(Pixel coordinate grounding data)
================

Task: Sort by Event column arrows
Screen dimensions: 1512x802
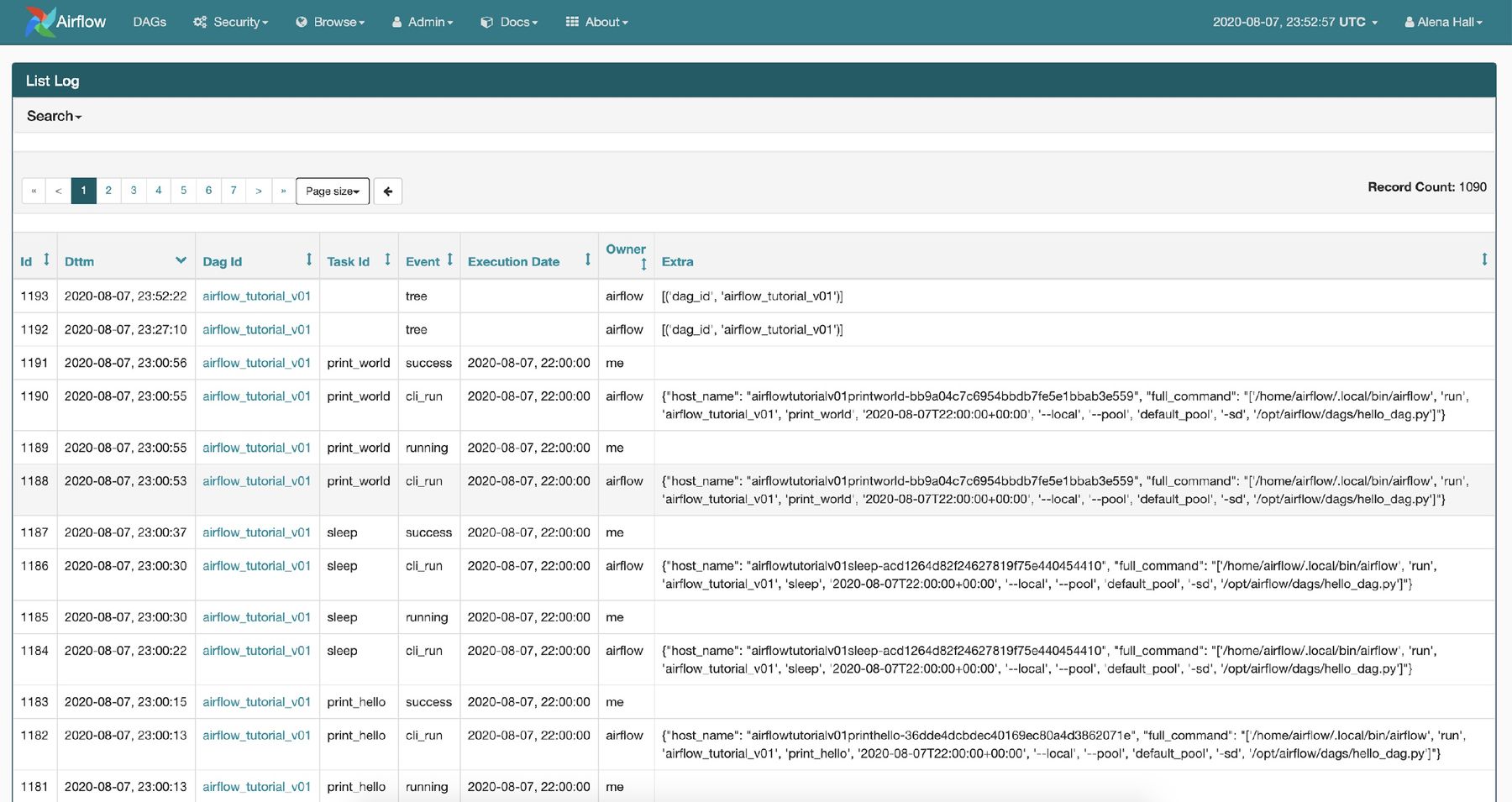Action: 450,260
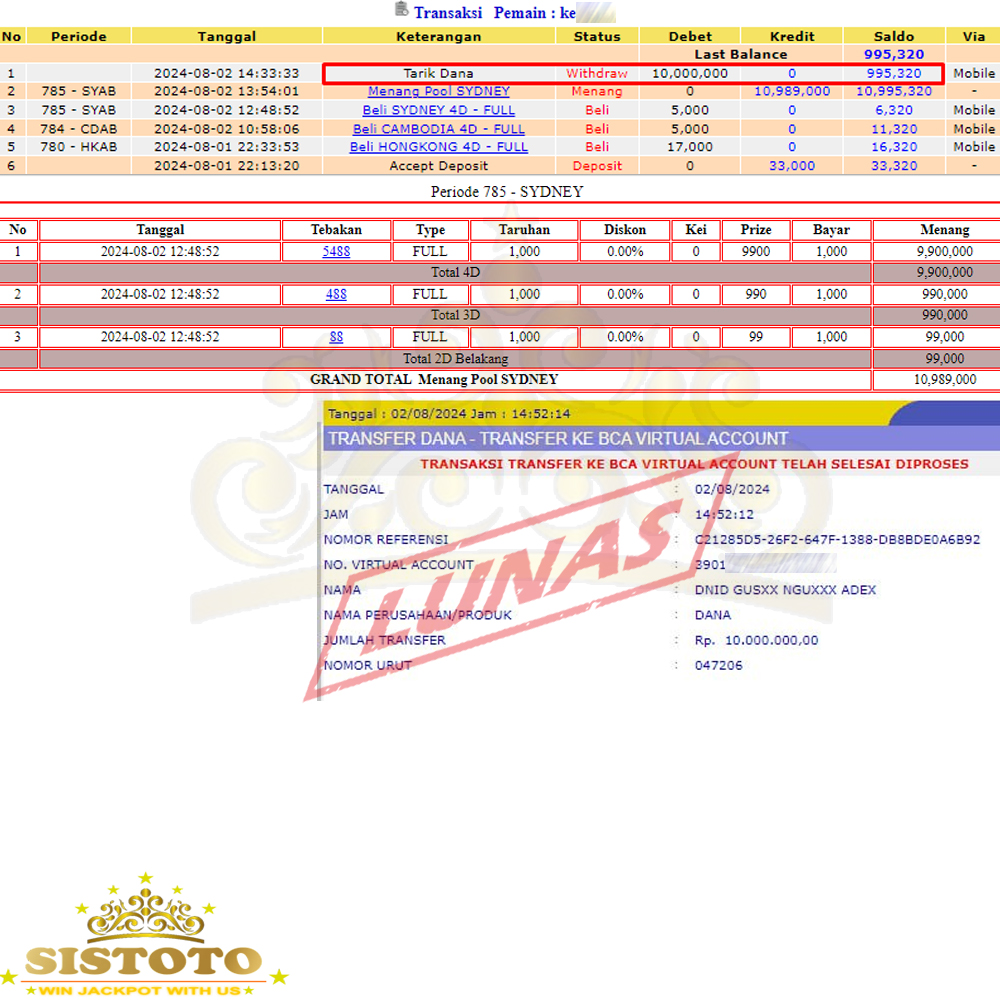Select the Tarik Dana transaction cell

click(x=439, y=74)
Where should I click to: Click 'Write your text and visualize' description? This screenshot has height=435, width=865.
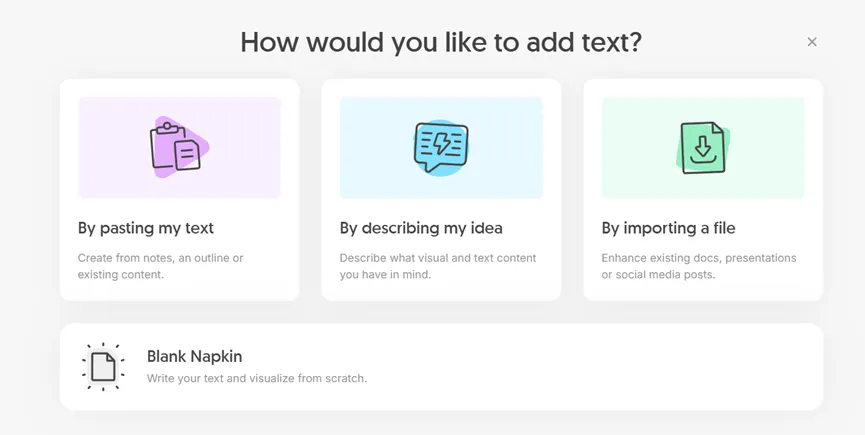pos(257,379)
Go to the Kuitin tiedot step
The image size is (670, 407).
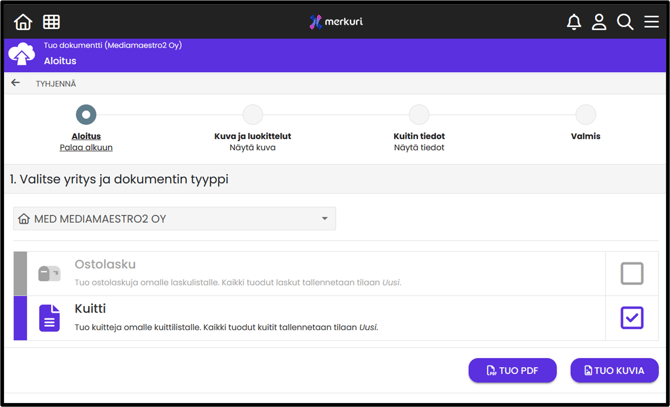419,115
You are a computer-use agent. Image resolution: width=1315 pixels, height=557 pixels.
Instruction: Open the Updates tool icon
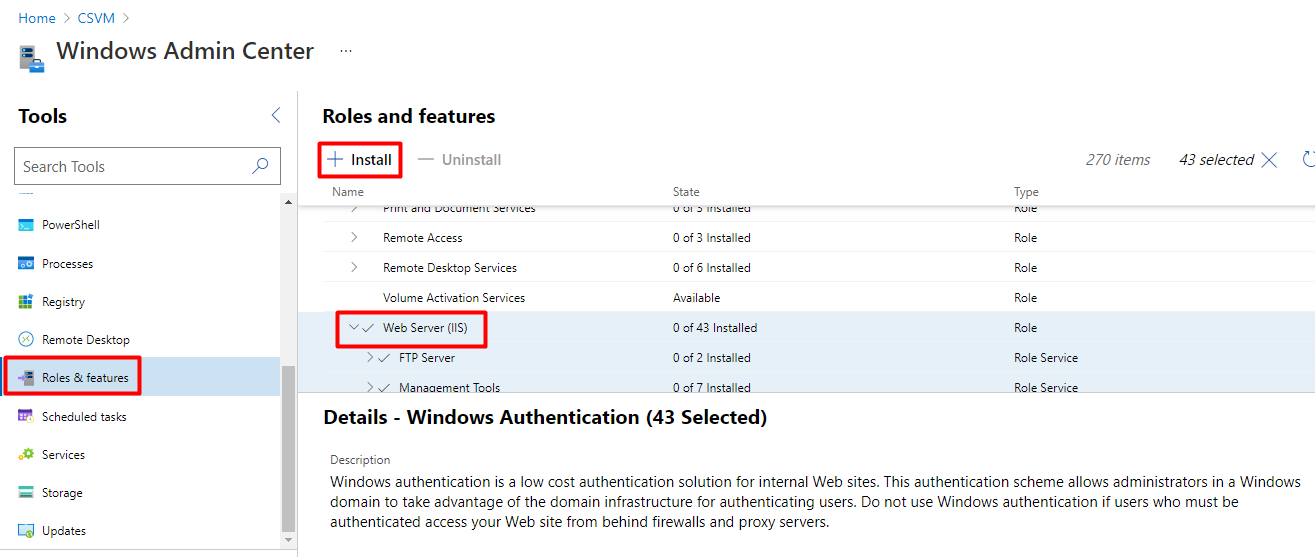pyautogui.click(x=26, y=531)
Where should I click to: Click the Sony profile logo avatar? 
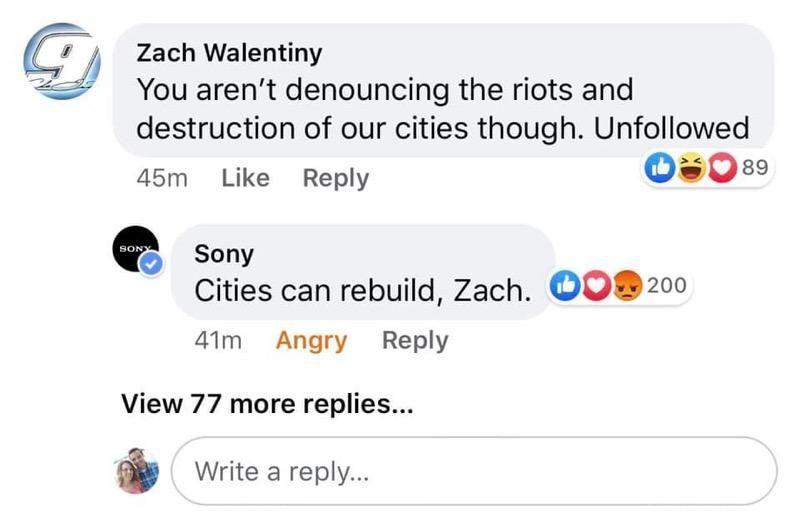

================

What the exercise asks. Every picture stays out; reproduce exactly the lines from the one with "The image size is (670, 407)." through the last line of the data above.

Worked solution.
The image size is (670, 407).
419,115
You are a computer-use agent. Image resolution: width=1315 pixels, height=557 pixels.
Instruction: Open the Updates tool icon
pyautogui.click(x=26, y=531)
Where should I click to: Click the Sony profile logo avatar? 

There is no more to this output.